» **Aim of the task**
Skip the pictures. Return exactly the lines from the one containing "At what coordinates" through the end of the entries below.

Start of Block

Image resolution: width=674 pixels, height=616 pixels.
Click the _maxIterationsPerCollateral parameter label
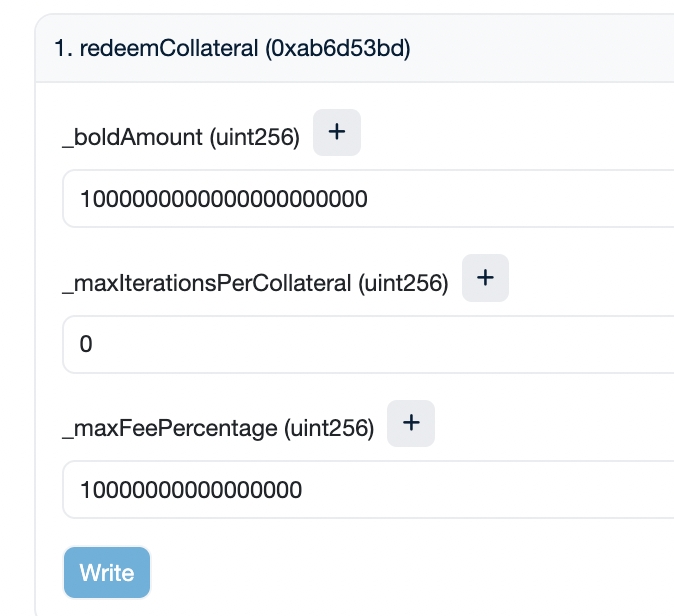(207, 284)
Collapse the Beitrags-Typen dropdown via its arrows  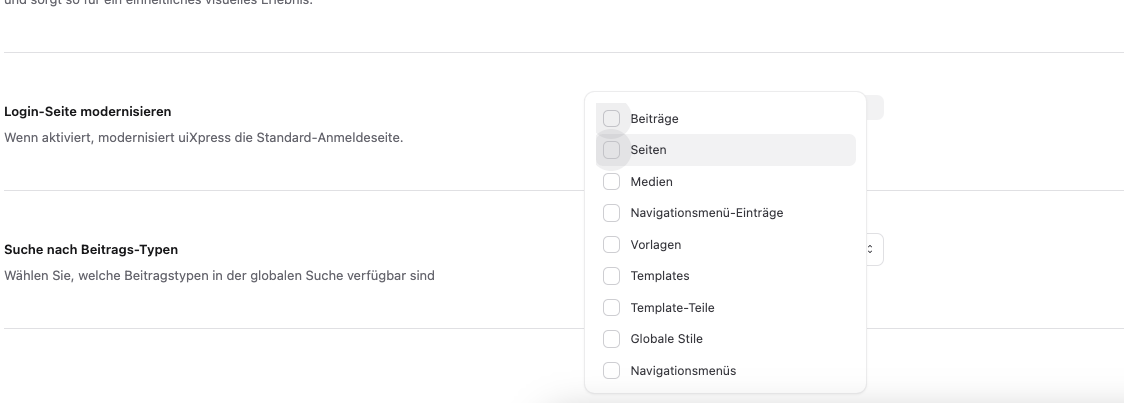pyautogui.click(x=870, y=249)
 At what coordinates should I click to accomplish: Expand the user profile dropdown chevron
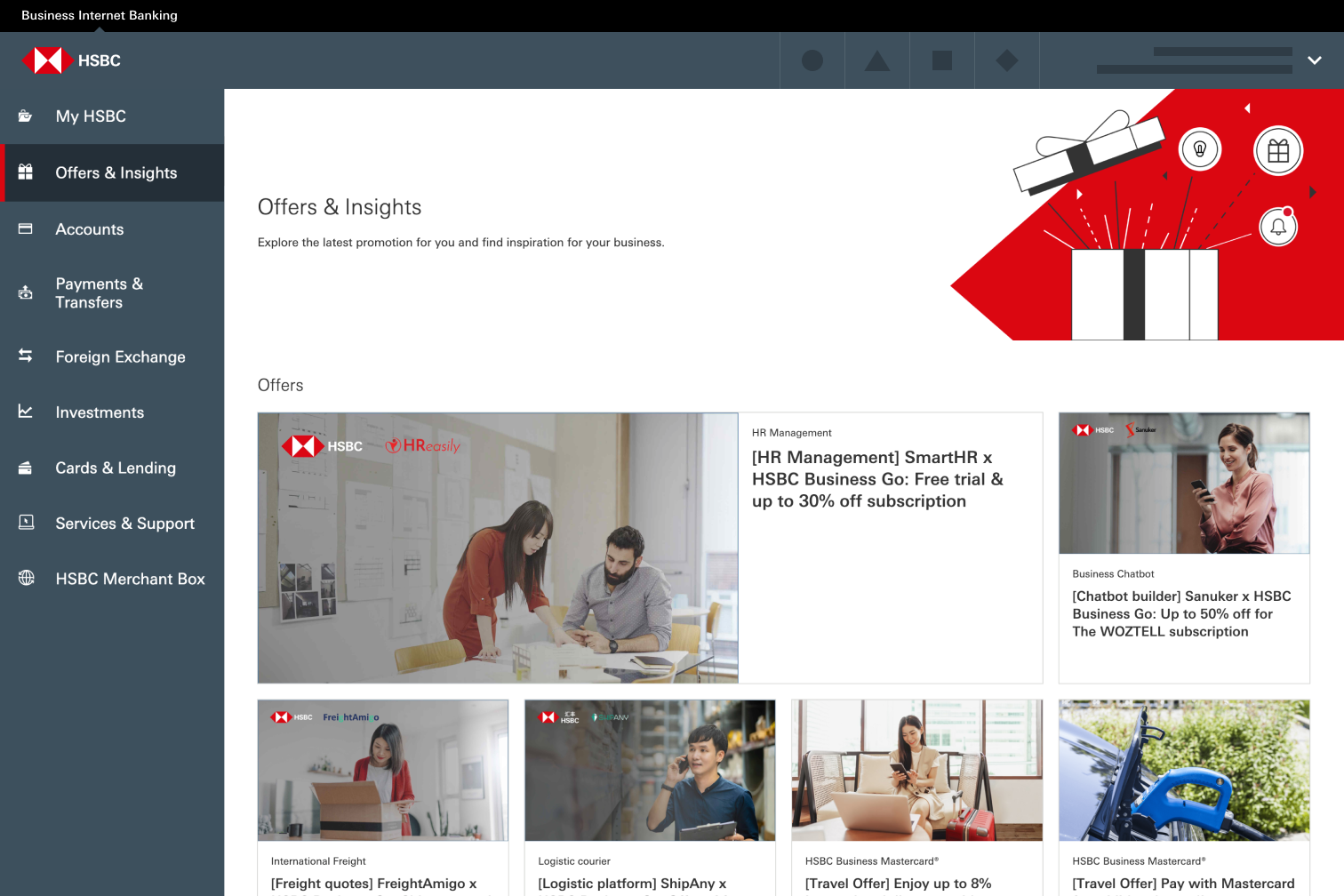click(1314, 60)
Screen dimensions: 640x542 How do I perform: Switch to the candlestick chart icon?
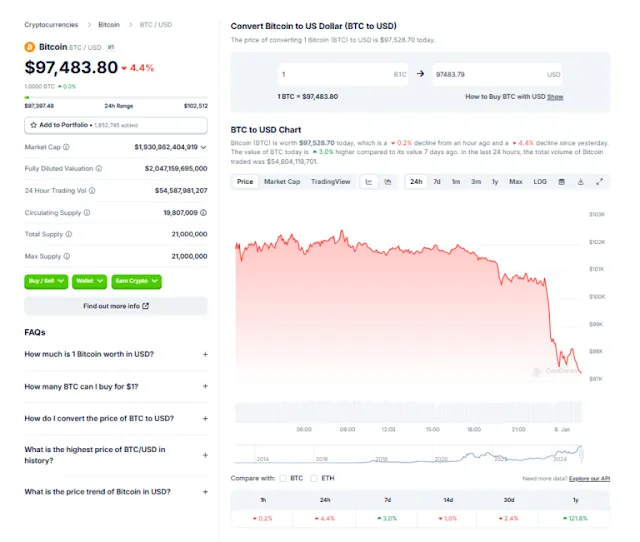click(387, 182)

End of Block

» **Written solution**
 At what coordinates should I click to accomplish: Expand the user profile dropdown chevron
click(1314, 60)
Screen dimensions: 640x542 How do I perform: Switch to the candlestick chart icon?
click(387, 182)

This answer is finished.